Copy out the data from the line containing "Open the 文件 (File) menu" through the line containing "(x=846, y=26)", including both of those lines, and leave the pictures out of your answer.

§ Input for this task
- - -

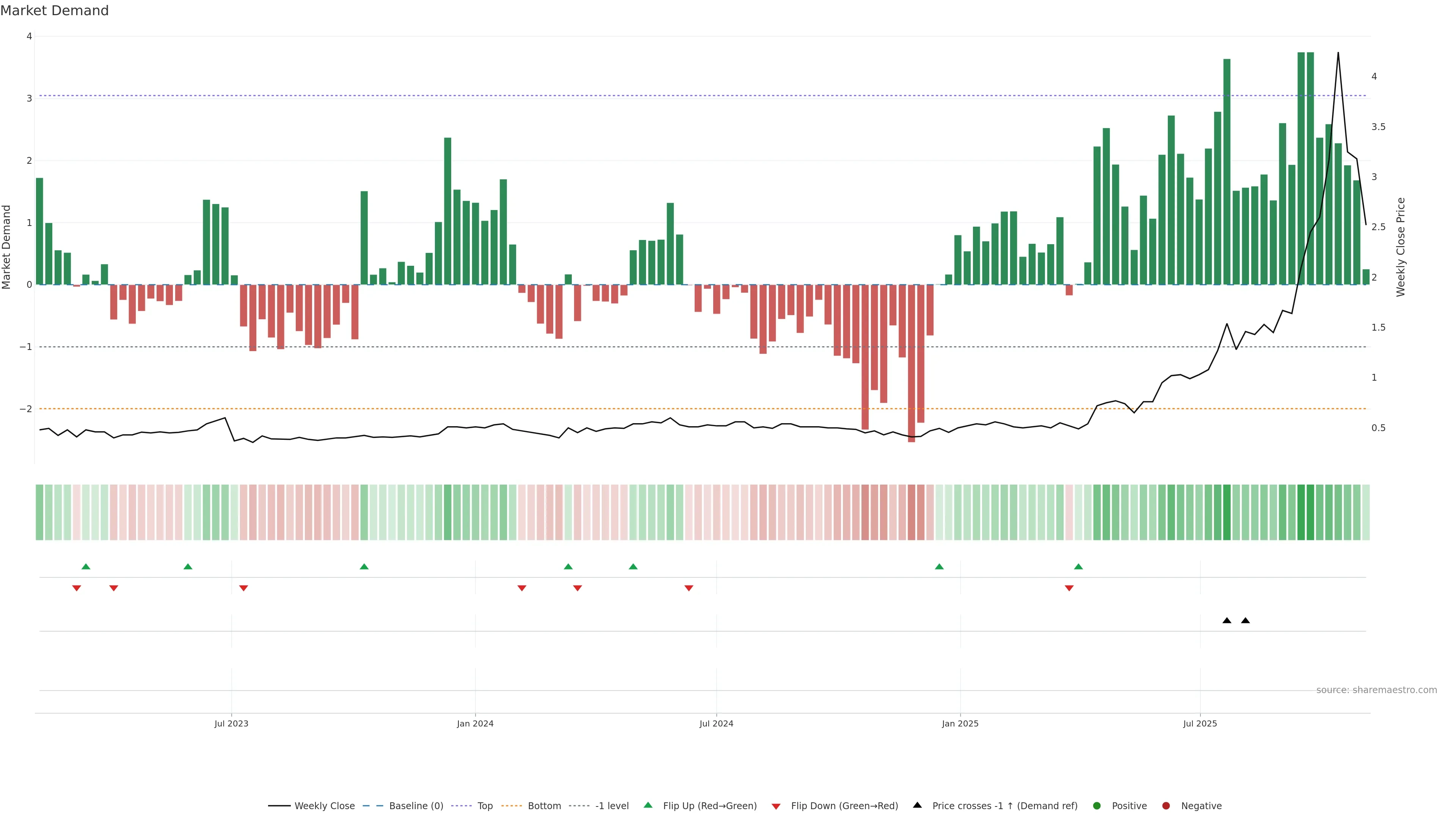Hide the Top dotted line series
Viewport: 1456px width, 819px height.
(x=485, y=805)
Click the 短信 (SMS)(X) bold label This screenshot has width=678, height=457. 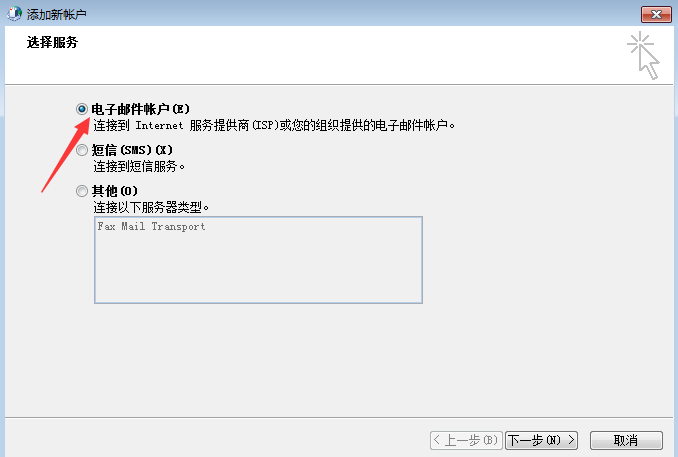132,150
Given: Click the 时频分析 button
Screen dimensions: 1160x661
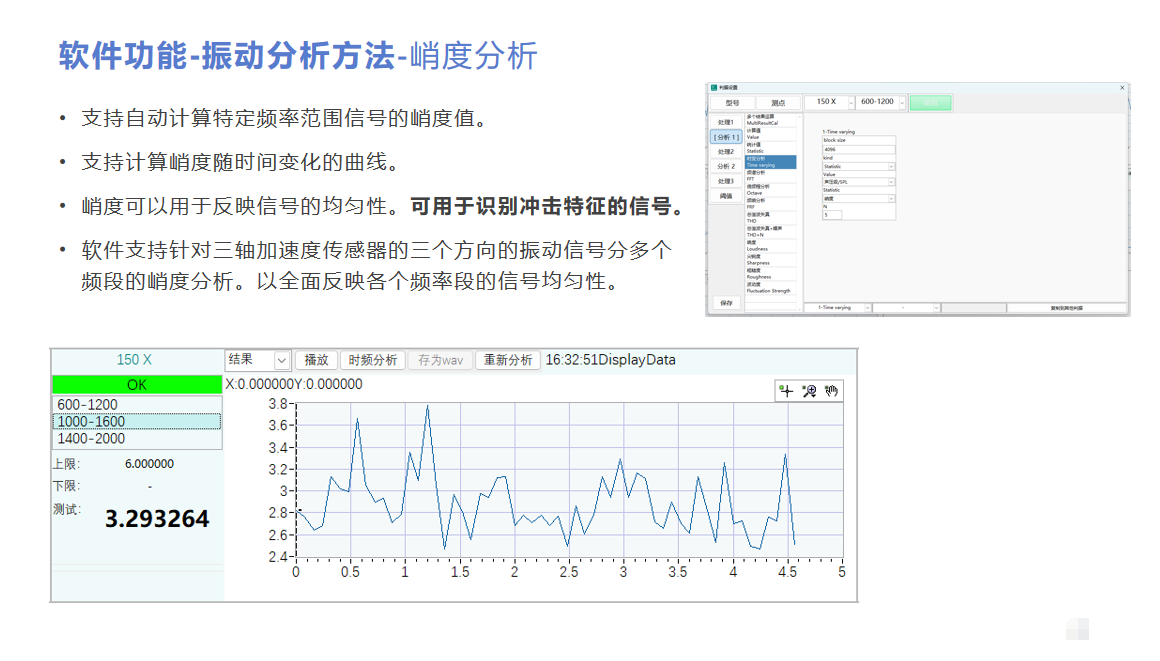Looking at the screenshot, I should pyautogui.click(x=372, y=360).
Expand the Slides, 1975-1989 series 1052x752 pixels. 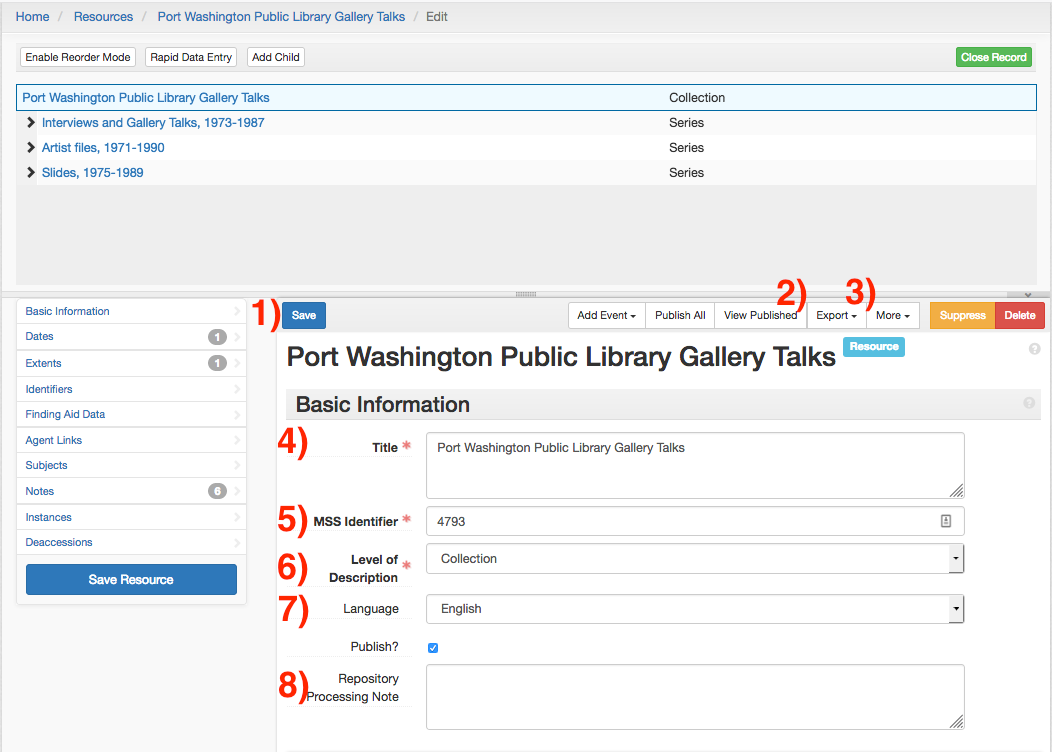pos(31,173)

- - -

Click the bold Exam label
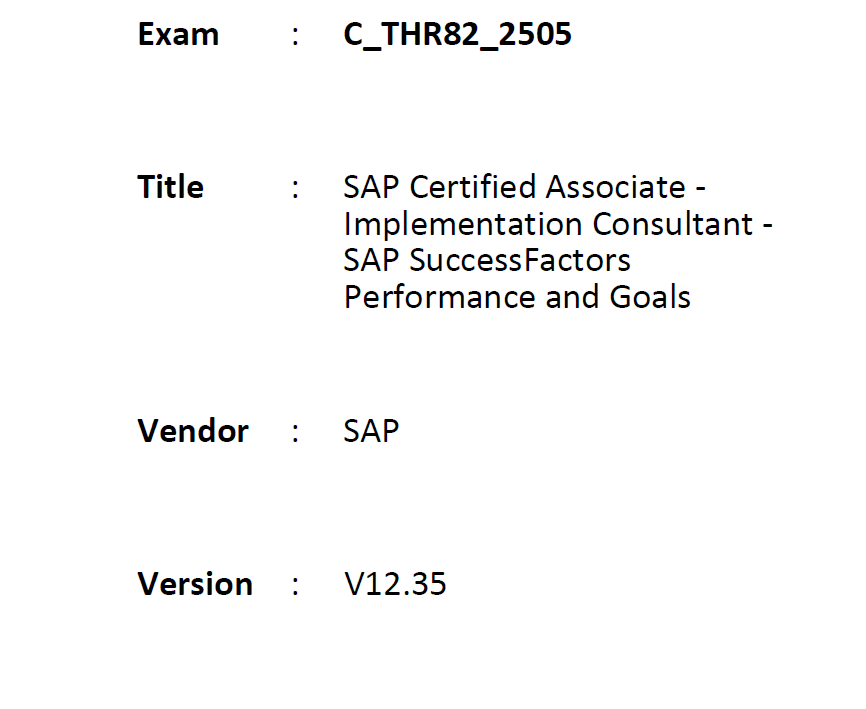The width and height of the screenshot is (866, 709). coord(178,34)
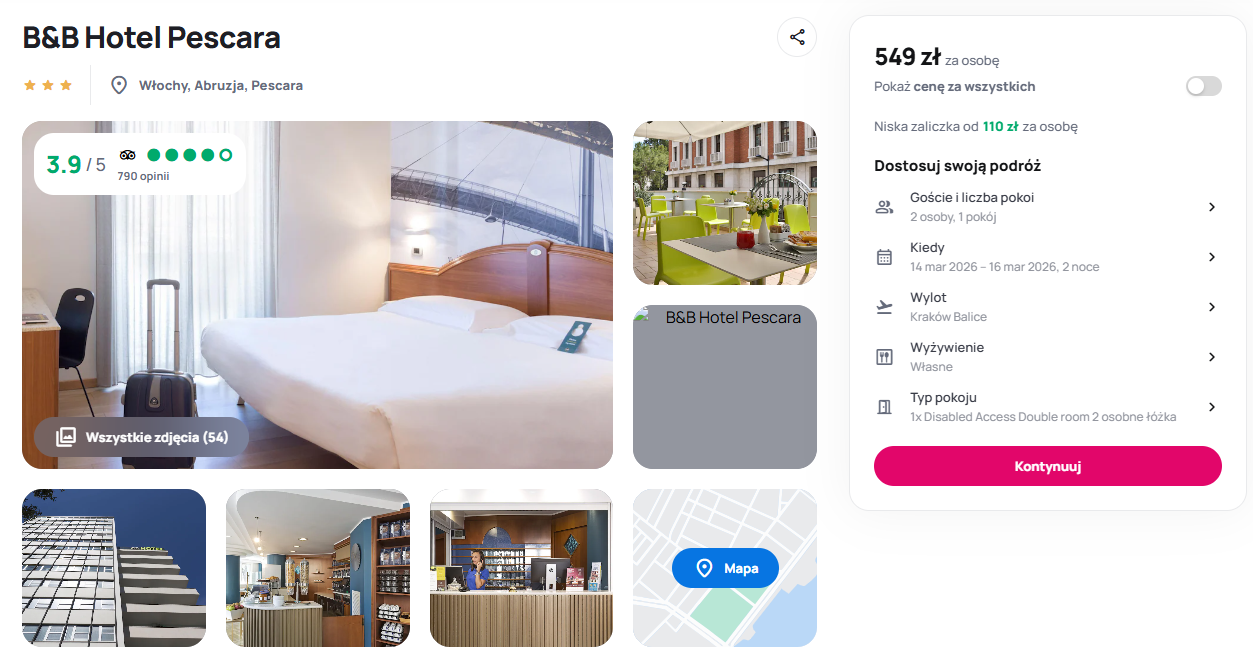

- - -

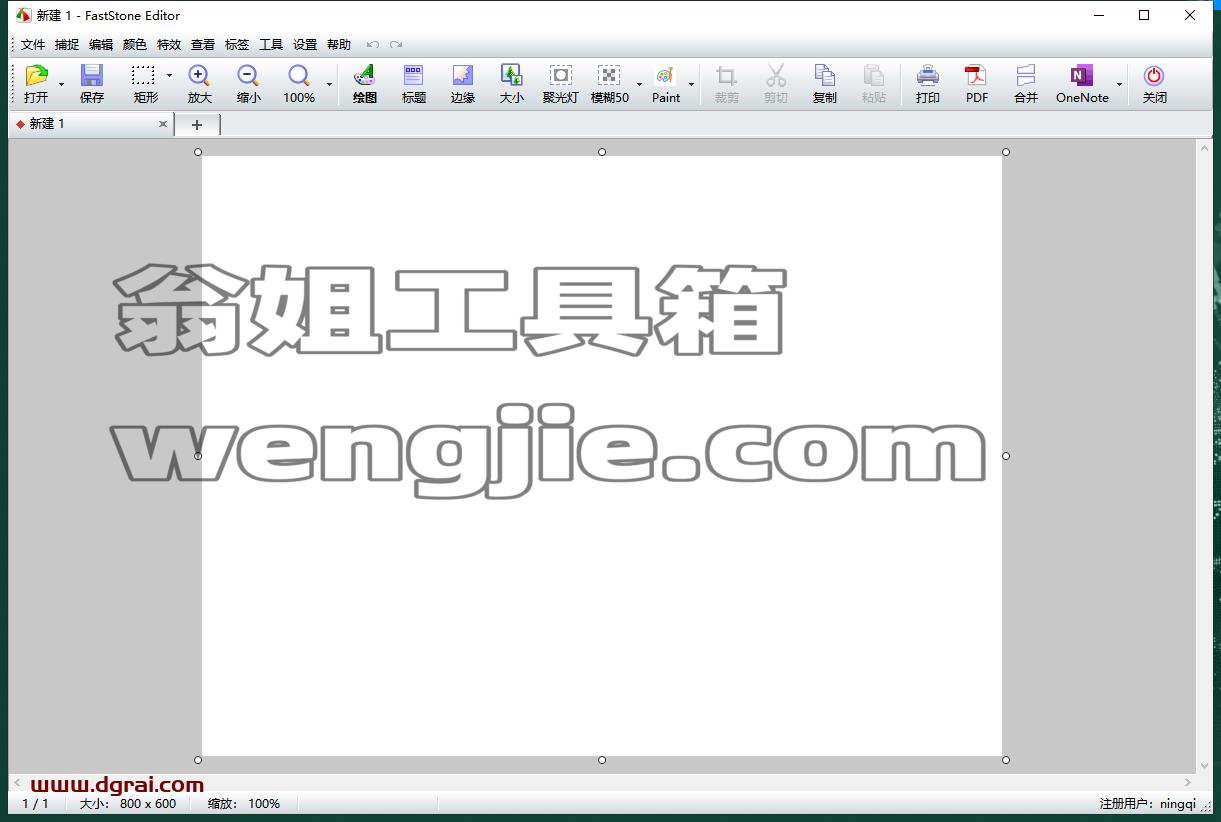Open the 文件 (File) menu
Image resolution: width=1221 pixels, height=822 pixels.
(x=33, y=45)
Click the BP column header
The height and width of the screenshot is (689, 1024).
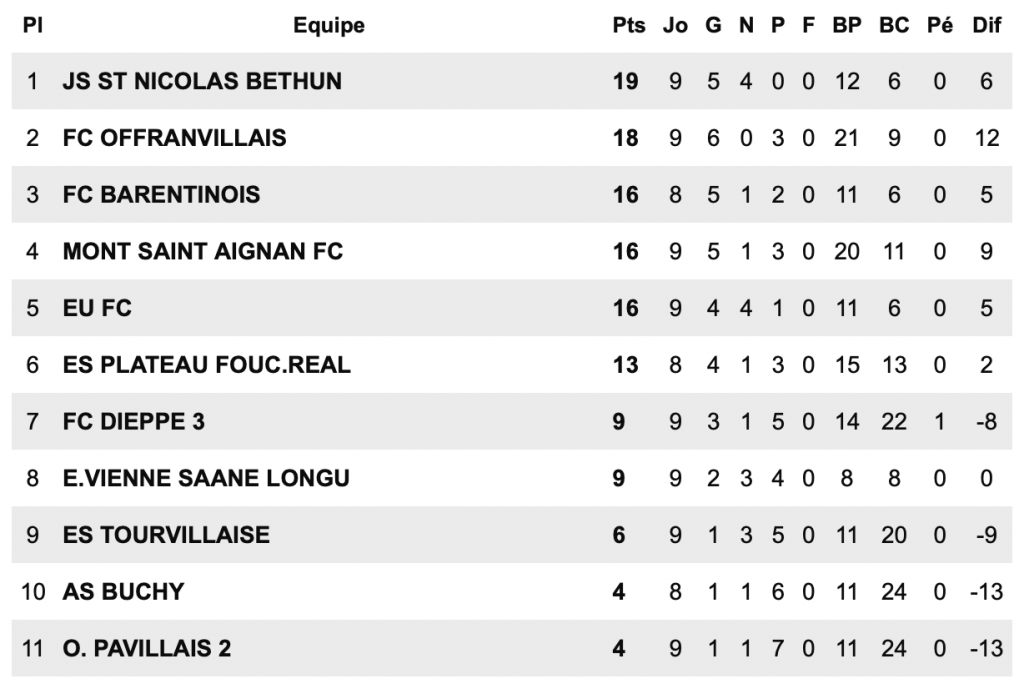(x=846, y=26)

- - -

§ Expected answer
Open the 文件 (File) menu
Image resolution: width=1221 pixels, height=822 pixels.
(x=33, y=45)
Click the BP column header
The height and width of the screenshot is (689, 1024).
(x=846, y=26)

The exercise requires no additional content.